Quella per la produzione dei vaccini anti-Covid è una filiera complessa e internazionalizzata e, malgrado l’assenza di produzioni sul suolo italiano, sono varie le aziende che vi collaborano. FAMAR Tec, azienda di Sala Bolognese (BO) appartenente al Gruppo Industriale CURTI, da sempre attiva nella fabbricazione di macchine automatiche per l’industria del packaging, ha recentemente fornito la tecnologia per il confezionamento secondario di uno dei vaccini anti-Covid elaborato da un importante centro di ricerca della Federazione Russa.

Trattasi dell’EpiVacCorona, registrato in Russia a ottobre 2020 e, da poche settimane, prodotto in siringhe presso gli stabilimenti del Centro di Ricerca Nazionale VECTOR, nella regione siberiana di Novosibirsk. Il farmaco, i cui dati riportano ottimi risultati in termini di efficacia, si aggiunge al più noto Sputnik V.

La macchina termoformatrice fornita da FAMAR Tec garantisce una capacità produttiva di 12.000 siringhe/ora. Si tratta del modello RF/S, a funzionamento elettronico gestito da servomotori e con fascia allargata per usufruire di una maggiore area di formatura. Il gruppo di collegamento automatico e la sincronizzazione con il sistema di riempimento siringhe a monte è stato progettato in stretta collaborazione con una nota azienda tedesca.Le siringhe vengono confezionate in vassoi monodose sigillati.
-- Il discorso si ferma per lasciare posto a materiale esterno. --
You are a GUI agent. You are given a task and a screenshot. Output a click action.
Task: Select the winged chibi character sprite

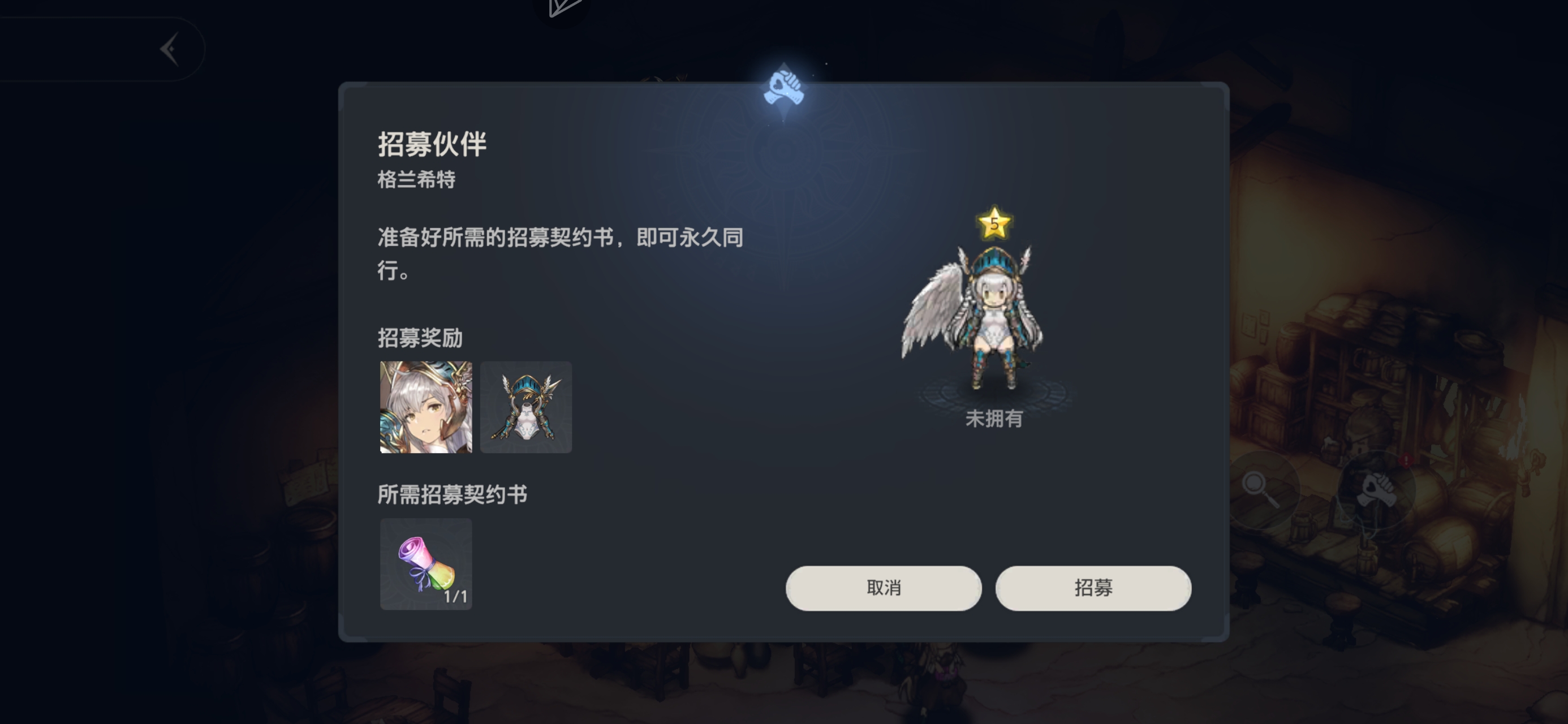974,317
La forte presenza commerciale e i contatti in essere da anni con le maggiori realtà farmaceutiche della Federazione Russa hanno consentito a FAMAR Tec di far parte di questo importante progetto. Si tratta infatti del primo vaccino al mondo prodotto in siringhe monodose, anziché in fiala o flacone, più facilmente distribuibile e dunque utile ad una vaccinazione di massa che rappresenta ad oggi l’unica vera strategia di contrasto alla diffusione del COVID-19.